Roversi: Gli avvenimenti, come si dice?, lontani; lontani da Bologna o lontani dall’Emilia (lo avrete notato) sono raccontati o ricordati di volta in volta in una forma da resoconto ufficiale o da cronaca dichiarata e cantata; una cronaca rapida ed epica, già entrata nella cultura. Rapida ma anche rabbiosa e appassionante, almeno nei propositi. Ma tutto quello che accade in questa storia, da vicino o da lontano, io l’ho sentito sulle mani ancora caldo, addirittura bollente; e non annegato o naufragato nel sentimento della memoria. In altre parole (ma non so poi se ci sono riuscito) volevo con tutte le mie forze e secondo le mie possibilità non storicizzare (per me sarebbe stato un guaio) ma vivere quel passato come un insieme di grandi fatti moderni. Di fatti nostri. Gli elementi probabili; gli elementi possibili ci sono. Squarzina ha parlato e giustamente del rapporto fra i poteri o fra i potenti; vale a dire fra coloro che gestiscono il potere reale. Io vorrei portare un altro esempio, legato al fatto clamoroso (o al fatto glorioso, credo di poterlo dire), ricordato da Squarzina, cioè la liberazione degli schiavi. Questo mi richiama, con una estrapolazione stravolgente ma anche senza alcuna esagerazione o falsificazione; mi richiama alla emigrazione biblica dal sud al nord d’Italia nel corso degli anni Cinquanta. Mi richiama anche alla violenza presente, che è violenza di poteri contrapposti, l’uno nella sua affermazione ambigua e l’altro nella sua ambigua negazione. Dunque una violenza che è tutta moderna. Questa storia di Enzo re, in altre parole, non comporta alcuna effettiva fatica della memoria per essere ricevuta; non ha bisogno di particolari caselle culturali. È invece una storia che si svolge arando (direi meglio: immergendosi) dentro grandi problemi immutabili. In questo sta la sua modernità. La sua attualità. Che il testo ha cercato, in qualche modo, di agganciare.
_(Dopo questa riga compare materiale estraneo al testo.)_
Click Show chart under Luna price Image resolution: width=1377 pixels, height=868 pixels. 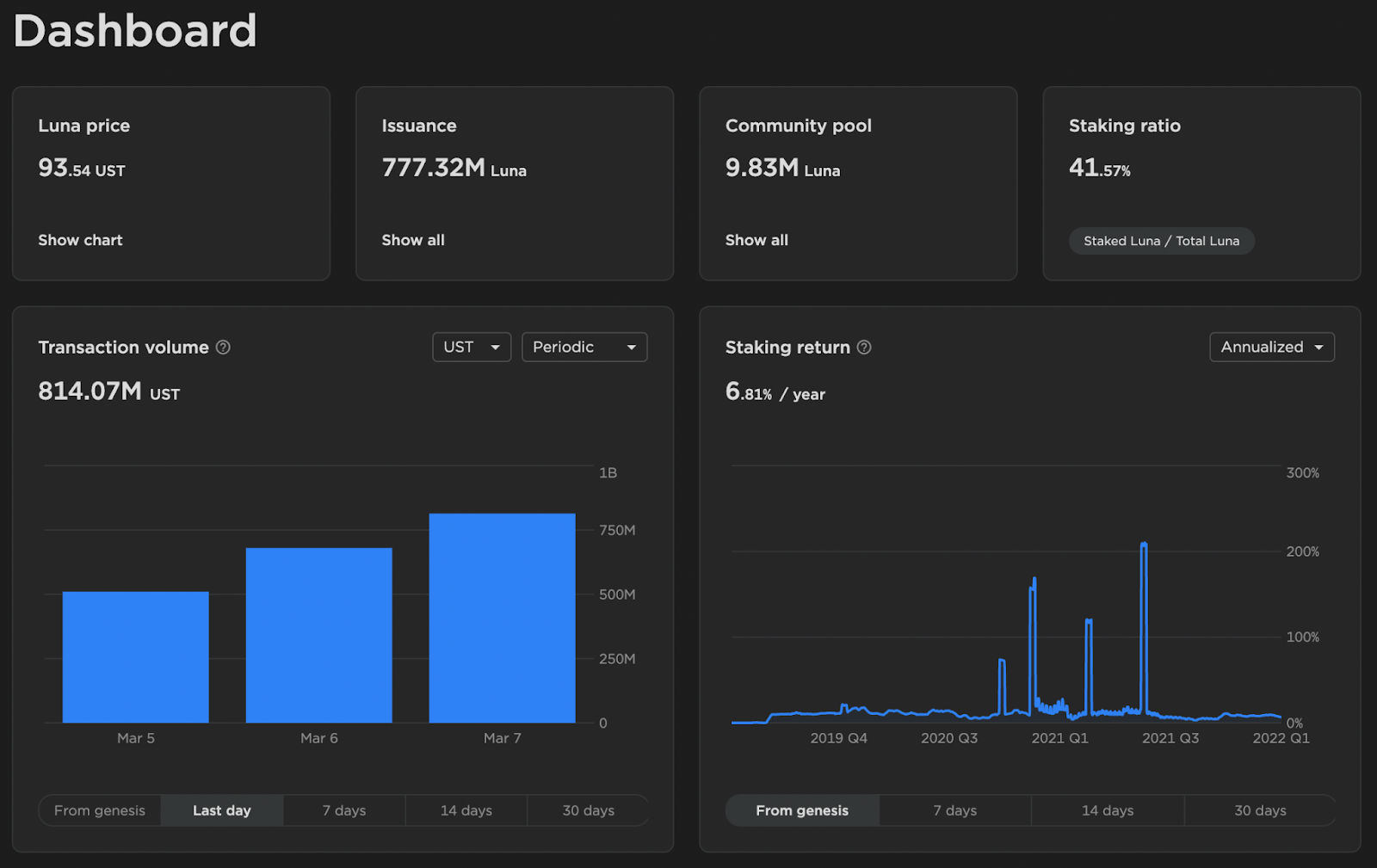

Squarzina: Beh, non tutto: la lotta fra le città, ad esempio, oggi non è più sentita.
Roversi: È vero. Non la lotta fra le città, una lotta comunale stretta. Ma fra le città e il potere centralizzato, verticistico; questa lotta, sì, credo sia tutt’ora sentita. È la difesa della propria libertà ma soprattutto, ai giorni nostri, è la difesa della propria autonomia. Che è poi la nuova forma amministrativa, forse meno eroica ma più funzionale, della libertà oggi. E questa lotta, questa difesa ha coinvolto anche i bolognesi, soprattutto i bolognesi e di continuo, nel corso degli ultimi trent’anni.
Squarzina: Che i bolognesi conoscano, a grandi linee, questi fatti è molto importante, poiché quasi sempre i tentativi di teatralizzazione degli spazi urbani hanno sofferto di mancanza di una aderenza tematica. Qui invece la tematica c’è. L’interesse teorico sarebbe proprio per questo molto alto, richiamando l’idea rousseauiana della festa in rapporto con una manifestazione spettacolare dove il testo ritualizza una realtà storica e civile e dove dunque si può tendere a un momento di aggregazione.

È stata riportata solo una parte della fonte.